Overall, issues such as lack of transparency and inequitable practices were largely addressed by the CARD Act.

Also, rate hikes on existing balances and varied charges for using different payment transfer vehicles are a thing of the past. Penalty fees for minor infractions are kept at reasonable rates and many credit card issuers eliminated arbitration clauses.

Fraud examiner Tracy L. Coenen, in a column earlier this year, wrote that credit card companies are changing from fixed interest rates to variable interest rates, so an interest rate hike would become perfectly legal as interest rates rise.

Also, a number of card companies have become less transparent about what could cause a penalty rate to increase. “Credit cards are now safer and more transparent for consumers than at any time in recent years. … Still, higher transaction surcharges and the use of undisclosed penalty rates are undermining the general trend toward increased transparency,” the Pew researchers said.

The researchers challenged regulators to close all remaining loopholes through minor policy adjustments and for once have the credit card industry become more publicly oriented and consumer friendly.

The researchers took issue with the fact that “the Federal Reserve recently refused to set rules to ensure that penalty interest rate increases are subject to its ‘reasonable and proportional’ standards, indicating its belief that Congress did not intend such regulations to exist.”

Consumers Weigh In

Regardless of credit card laws, consumers are curtailing their spending habits. “Federal Reserve statistics show that Americans owe about 15% less on their credit cards than they did two years ago,” according to an article on the CardRatings website.

But on the other hand, the Synovate Global Opinion Panel’s latest survey result suggests just the opposite. According to Synovate, credit card holders have increased credit card usage by 6 percent since the end of 2009.

“Overall, the credit engines are chugging along and gaining speed,” Synovate said in a statement.

During the first quarter, credit card delinquencies have decreased by 8.3 percent over the prior quarter with the largest decline experienced in Vermont (18.18 percent) and New Mexico (16.7 percent), according to TransUnion, a global credit and information management company.

“The last four quarters of consecutive decreases in credit card balances shows that consumers continue to focus on paying down their credit cards. ...We see the effect of this conservative approach on delinquencies as well,” said Ezra Becker, director at TransUnion, in a press statement.

Credit card users have many types of credit card options, including basic cards that do not offer cash rebates, miles, points, or any other perks. But rewards, a service orientation, and resolving problems still weigh in heavily when consumers select a credit card for daily use.

Approvals of credit card holders increased slightly last year with American Express Company credit cards holding the top spot and Discover Card coming in a close second, according to a recent J.D. Power and Associates study.

Overall, HSBC USA Inc. and Citibank N.A. cards received the lowest ratings in almost all categories. Cards issued by Bank of America Corp., JP Morgan Chase & Co., U.S. Bankcorp, and Wells Fargo & Co. are middling in customer satisfaction.

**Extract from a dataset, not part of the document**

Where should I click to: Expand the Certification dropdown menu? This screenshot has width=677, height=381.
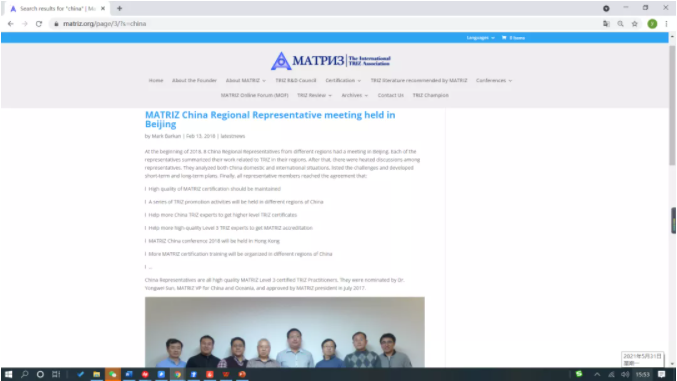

“Overall customer satisfaction with credit cards has rebounded from a three-year low in 2009, but professed loyalty continues to slip as skepticism that card issuers are focused on customers’ best interests remains,” J.D. Power said.

Peddling Credit Cards to Businesses

The CARD Act addresses credit card usage by the ordinary consumer, but left out any mention of business credit cards.

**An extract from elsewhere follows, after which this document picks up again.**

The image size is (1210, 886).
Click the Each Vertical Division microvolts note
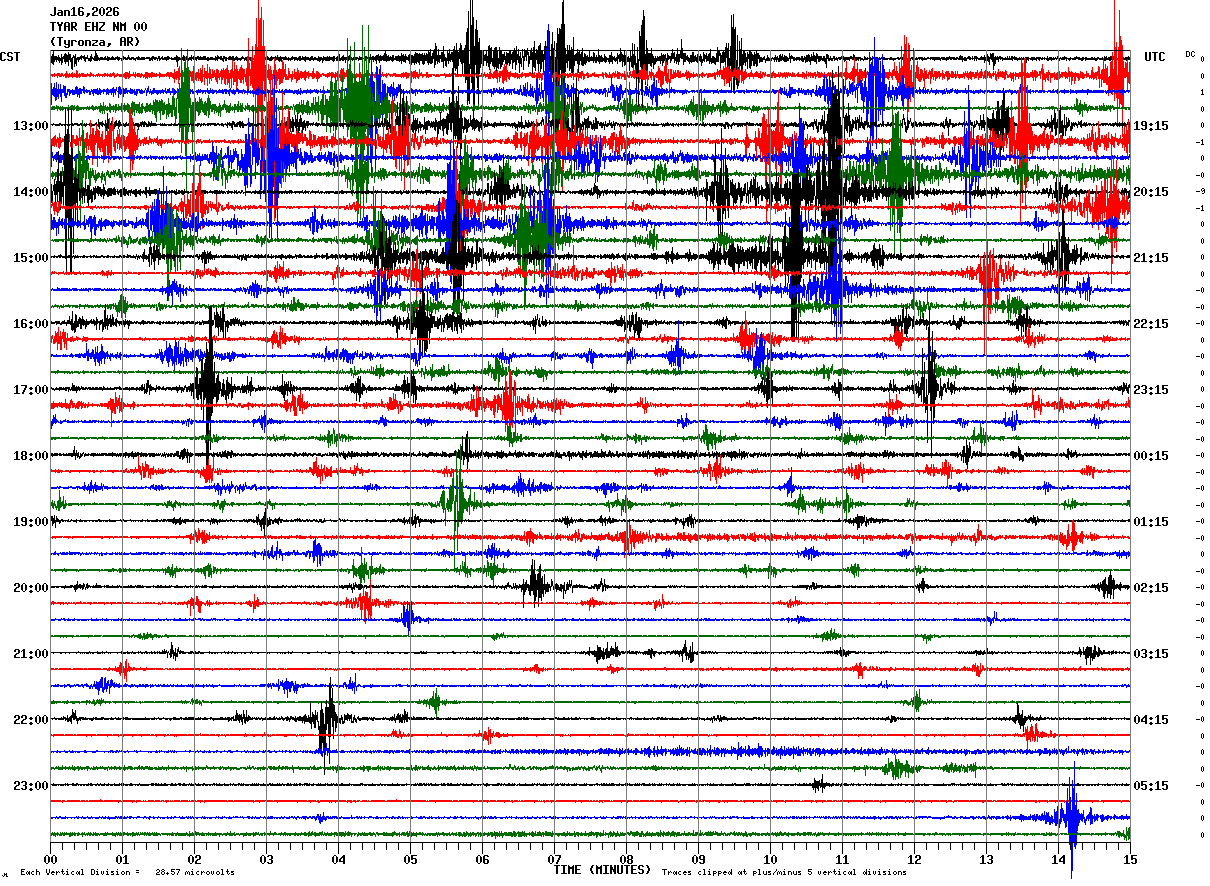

Credit card companies pile on penalties for even being a few minutes late with payments, and interest rate hikes can show up without any warning on certain corporate cards.

“Significantly the consumer protections of the new Credit CARD Act do not apply to business credit cards. As a result, business credit card issuers still can, and many do, levy harsh penalties on business cardholders,” according to a recent Credit Card Guide article.

“In extreme instances, a late payment can trigger default penalty rates as high as 29.99% APR on existing balances,” said the Credit Card Guide regarding corporate cards.